Assignment> Give back the entries exactly, ending with the "Viewport: 720px width, 540px height." line.

[[ Data provided open ]]

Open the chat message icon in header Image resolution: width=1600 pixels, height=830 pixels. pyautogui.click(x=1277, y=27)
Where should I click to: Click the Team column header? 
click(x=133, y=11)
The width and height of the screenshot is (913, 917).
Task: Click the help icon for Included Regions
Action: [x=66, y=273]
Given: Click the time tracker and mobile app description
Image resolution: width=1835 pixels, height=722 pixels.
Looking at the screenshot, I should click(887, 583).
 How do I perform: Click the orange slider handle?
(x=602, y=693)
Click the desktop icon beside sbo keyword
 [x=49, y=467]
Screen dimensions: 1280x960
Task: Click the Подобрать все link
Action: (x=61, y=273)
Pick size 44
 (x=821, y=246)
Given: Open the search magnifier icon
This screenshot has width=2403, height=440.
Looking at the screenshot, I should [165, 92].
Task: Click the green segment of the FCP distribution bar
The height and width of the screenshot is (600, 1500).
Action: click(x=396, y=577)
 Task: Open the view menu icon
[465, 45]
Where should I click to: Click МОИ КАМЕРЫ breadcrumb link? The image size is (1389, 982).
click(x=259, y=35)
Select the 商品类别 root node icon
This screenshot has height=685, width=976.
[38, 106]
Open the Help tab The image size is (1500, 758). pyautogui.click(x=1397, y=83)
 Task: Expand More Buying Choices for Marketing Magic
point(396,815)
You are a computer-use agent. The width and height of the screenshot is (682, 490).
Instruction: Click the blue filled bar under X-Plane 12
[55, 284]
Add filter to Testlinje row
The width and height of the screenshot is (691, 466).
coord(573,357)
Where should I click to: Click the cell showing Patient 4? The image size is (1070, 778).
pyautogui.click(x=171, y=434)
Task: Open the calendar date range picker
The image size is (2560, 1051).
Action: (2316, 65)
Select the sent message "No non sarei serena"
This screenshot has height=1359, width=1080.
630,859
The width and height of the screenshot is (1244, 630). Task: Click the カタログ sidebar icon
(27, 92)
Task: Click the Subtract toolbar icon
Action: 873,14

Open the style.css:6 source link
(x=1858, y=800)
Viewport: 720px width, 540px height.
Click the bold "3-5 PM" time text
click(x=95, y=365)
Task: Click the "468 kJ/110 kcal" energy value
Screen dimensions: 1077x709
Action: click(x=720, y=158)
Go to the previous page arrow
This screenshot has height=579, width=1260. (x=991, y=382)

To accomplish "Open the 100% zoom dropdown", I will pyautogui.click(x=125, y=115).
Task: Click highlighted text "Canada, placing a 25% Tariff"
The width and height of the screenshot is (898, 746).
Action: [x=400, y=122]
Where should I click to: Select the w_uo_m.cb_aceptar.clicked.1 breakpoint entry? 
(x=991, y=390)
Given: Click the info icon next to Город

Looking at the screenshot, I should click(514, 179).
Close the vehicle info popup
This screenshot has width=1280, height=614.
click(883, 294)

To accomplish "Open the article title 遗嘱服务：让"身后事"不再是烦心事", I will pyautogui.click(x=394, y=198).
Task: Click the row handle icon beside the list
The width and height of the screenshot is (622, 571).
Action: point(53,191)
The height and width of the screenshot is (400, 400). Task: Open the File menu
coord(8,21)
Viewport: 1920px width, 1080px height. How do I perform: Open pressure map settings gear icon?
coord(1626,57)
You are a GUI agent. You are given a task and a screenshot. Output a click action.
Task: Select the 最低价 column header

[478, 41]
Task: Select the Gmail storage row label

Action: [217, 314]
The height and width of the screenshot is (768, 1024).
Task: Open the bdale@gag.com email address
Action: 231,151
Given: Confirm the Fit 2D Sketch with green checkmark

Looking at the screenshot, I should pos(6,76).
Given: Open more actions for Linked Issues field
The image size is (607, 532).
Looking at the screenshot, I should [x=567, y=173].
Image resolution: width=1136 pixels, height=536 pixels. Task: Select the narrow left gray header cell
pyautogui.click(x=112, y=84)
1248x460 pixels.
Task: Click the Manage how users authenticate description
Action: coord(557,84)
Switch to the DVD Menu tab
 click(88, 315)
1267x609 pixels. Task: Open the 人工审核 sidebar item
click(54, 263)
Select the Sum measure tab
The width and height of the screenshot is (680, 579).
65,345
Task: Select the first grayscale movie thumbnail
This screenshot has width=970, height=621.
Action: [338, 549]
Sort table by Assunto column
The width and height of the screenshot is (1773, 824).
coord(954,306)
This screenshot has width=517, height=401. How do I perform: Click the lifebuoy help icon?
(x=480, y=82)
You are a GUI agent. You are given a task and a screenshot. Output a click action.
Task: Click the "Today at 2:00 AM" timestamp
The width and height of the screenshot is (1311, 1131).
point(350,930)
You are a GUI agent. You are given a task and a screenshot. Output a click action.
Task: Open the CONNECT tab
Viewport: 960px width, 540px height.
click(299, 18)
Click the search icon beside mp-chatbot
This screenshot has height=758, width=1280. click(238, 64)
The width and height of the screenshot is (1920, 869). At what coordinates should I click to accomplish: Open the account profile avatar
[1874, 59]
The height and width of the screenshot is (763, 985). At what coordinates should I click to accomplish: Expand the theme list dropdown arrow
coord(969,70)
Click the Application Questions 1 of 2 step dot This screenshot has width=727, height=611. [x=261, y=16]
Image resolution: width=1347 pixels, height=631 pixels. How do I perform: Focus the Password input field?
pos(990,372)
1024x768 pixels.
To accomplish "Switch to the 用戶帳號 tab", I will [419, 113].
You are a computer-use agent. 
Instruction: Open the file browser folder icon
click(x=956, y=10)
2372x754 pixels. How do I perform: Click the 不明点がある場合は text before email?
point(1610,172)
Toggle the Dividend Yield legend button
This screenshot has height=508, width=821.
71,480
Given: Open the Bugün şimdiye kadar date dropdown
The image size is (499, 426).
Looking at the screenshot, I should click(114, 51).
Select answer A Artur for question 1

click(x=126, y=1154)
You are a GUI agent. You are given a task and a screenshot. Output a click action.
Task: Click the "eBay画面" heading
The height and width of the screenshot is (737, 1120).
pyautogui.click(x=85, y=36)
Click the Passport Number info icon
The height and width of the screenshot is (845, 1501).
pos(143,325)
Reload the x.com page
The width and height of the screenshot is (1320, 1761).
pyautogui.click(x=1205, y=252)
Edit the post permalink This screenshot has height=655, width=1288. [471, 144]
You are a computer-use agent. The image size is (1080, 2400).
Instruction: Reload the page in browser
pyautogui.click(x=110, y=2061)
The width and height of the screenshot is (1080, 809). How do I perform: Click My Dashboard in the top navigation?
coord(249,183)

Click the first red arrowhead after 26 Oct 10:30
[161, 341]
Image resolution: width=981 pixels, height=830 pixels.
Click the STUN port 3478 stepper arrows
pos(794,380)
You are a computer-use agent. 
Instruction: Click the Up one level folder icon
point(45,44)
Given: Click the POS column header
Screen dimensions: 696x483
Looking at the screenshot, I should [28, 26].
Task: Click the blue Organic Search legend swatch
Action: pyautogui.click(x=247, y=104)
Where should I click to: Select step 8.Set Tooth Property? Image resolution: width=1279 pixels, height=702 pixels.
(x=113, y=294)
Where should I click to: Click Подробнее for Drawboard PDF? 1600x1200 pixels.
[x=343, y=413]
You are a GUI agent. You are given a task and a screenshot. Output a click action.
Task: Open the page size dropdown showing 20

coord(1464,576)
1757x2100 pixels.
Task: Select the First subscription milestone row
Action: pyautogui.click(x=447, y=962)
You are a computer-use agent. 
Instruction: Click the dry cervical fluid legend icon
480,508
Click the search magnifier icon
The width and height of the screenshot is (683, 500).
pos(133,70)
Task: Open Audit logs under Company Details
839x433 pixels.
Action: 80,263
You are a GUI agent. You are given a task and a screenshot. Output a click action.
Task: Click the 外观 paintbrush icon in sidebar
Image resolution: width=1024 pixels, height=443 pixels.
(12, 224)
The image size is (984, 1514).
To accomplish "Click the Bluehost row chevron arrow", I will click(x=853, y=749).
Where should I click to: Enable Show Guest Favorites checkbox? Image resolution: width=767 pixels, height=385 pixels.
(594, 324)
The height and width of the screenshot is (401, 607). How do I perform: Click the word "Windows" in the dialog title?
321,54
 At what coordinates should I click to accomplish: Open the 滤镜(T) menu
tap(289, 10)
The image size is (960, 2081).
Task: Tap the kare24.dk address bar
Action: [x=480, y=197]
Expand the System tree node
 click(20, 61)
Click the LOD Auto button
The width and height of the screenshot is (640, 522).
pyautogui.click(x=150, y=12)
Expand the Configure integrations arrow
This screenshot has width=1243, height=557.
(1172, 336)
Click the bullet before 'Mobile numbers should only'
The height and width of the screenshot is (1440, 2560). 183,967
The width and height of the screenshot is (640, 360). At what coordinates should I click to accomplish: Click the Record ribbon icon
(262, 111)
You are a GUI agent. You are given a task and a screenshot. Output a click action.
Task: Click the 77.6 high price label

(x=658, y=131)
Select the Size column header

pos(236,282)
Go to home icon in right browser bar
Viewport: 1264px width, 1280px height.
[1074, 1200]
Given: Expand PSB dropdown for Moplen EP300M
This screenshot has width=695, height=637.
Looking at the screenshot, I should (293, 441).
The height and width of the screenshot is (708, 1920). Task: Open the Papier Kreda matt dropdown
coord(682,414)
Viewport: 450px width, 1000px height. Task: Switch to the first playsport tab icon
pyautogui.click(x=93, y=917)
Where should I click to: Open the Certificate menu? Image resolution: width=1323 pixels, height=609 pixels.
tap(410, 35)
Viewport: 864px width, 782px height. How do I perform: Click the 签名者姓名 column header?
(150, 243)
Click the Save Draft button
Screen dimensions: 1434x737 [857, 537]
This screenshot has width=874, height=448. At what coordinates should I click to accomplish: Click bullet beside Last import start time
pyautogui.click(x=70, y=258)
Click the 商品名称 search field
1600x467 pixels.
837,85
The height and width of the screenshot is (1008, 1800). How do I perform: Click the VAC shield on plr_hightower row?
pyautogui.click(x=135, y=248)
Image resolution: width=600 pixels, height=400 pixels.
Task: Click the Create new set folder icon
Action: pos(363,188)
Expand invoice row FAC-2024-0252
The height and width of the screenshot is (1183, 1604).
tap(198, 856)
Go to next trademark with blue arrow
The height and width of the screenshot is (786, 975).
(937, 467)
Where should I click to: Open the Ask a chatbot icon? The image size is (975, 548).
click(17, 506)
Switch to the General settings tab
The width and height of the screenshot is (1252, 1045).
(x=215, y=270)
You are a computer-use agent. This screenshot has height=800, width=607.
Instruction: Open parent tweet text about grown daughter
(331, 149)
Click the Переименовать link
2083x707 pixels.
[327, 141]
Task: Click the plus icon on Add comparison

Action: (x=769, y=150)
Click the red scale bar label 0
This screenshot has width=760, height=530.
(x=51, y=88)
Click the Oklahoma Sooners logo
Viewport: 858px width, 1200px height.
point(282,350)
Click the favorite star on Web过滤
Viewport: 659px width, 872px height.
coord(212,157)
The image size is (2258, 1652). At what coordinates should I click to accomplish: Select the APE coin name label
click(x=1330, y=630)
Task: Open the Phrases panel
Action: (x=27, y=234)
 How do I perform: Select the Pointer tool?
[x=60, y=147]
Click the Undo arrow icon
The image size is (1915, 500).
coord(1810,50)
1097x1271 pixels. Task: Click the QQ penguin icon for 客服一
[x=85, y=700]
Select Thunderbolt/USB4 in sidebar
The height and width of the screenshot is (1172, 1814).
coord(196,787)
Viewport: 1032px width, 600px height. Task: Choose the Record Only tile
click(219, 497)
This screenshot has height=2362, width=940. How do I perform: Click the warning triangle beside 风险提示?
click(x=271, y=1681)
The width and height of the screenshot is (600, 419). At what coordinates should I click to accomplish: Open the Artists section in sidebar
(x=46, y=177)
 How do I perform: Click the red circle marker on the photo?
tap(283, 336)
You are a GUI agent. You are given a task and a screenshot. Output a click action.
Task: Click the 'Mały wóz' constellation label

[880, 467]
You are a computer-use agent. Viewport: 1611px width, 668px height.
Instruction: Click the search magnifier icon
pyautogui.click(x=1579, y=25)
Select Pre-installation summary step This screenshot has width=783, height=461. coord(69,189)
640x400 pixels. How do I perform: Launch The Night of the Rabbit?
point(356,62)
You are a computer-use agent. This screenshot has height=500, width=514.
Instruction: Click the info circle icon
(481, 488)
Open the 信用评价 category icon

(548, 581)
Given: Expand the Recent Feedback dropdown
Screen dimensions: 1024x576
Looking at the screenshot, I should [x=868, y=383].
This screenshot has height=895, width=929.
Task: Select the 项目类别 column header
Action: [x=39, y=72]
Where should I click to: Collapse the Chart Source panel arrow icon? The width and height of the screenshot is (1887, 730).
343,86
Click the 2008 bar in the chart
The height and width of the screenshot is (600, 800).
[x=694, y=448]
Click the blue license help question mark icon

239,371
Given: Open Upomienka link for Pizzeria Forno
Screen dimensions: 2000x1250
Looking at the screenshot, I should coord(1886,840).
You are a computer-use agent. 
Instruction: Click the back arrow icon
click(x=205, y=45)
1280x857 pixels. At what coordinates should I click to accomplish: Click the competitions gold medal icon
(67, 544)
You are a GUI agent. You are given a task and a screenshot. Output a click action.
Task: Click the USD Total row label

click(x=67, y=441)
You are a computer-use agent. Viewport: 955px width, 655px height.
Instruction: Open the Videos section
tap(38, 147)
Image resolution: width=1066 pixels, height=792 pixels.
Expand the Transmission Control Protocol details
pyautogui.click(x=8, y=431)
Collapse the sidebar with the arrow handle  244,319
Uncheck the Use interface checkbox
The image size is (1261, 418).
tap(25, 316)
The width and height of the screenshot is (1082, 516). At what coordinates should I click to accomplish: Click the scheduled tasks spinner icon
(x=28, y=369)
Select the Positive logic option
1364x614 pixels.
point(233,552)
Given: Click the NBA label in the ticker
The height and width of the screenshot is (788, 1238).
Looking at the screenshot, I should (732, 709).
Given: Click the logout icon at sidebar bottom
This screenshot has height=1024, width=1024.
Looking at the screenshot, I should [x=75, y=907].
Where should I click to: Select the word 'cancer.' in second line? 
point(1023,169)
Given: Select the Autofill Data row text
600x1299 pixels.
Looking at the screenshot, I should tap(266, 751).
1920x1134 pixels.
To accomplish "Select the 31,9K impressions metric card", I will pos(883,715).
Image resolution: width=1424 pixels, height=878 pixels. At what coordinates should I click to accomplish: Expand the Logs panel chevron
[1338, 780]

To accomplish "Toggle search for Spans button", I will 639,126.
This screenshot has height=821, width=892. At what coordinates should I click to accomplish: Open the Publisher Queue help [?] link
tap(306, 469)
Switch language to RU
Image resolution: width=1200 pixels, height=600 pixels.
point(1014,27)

[[ Data provided closed ]]

Exercise solution>
Open the chat message icon in header Image resolution: width=1600 pixels, height=830 pixels. pyautogui.click(x=1277, y=27)
Where should I click to: Click the Team column header? 
click(x=133, y=11)
The width and height of the screenshot is (913, 917).
Task: Click the help icon for Included Regions
Action: [x=66, y=273]
Given: Click the time tracker and mobile app description
Image resolution: width=1835 pixels, height=722 pixels.
Looking at the screenshot, I should click(887, 583).
 How do I perform: Click the orange slider handle?
(x=602, y=693)
Click the desktop icon beside sbo keyword
 [x=49, y=467]
Screen dimensions: 1280x960
Task: Click the Подобрать все link
Action: (x=61, y=273)
Pick size 44
 (x=821, y=246)
Given: Open the search magnifier icon
This screenshot has width=2403, height=440.
Looking at the screenshot, I should [165, 92].
Task: Click the green segment of the FCP distribution bar
The height and width of the screenshot is (600, 1500).
Action: click(x=396, y=577)
 Task: Open the view menu icon
[465, 45]
Where should I click to: Click МОИ КАМЕРЫ breadcrumb link? The image size is (1389, 982).
click(x=259, y=35)
Select the 商品类别 root node icon
This screenshot has height=685, width=976.
[38, 106]
Open the Help tab The image size is (1500, 758). pyautogui.click(x=1397, y=83)
 Task: Expand More Buying Choices for Marketing Magic
point(396,815)
You are a computer-use agent. The width and height of the screenshot is (682, 490).
Instruction: Click the blue filled bar under X-Plane 12
[55, 284]
Add filter to Testlinje row
The width and height of the screenshot is (691, 466).
coord(573,357)
Where should I click to: Click the cell showing Patient 4? The image size is (1070, 778).
pyautogui.click(x=171, y=434)
Task: Open the calendar date range picker
The image size is (2560, 1051).
Action: (2316, 65)
Select the sent message "No non sarei serena"
This screenshot has height=1359, width=1080.
630,859
The width and height of the screenshot is (1244, 630). Task: Click the カタログ sidebar icon
(27, 92)
Task: Click the Subtract toolbar icon
Action: 873,14

Open the style.css:6 source link
(x=1858, y=800)
Viewport: 720px width, 540px height.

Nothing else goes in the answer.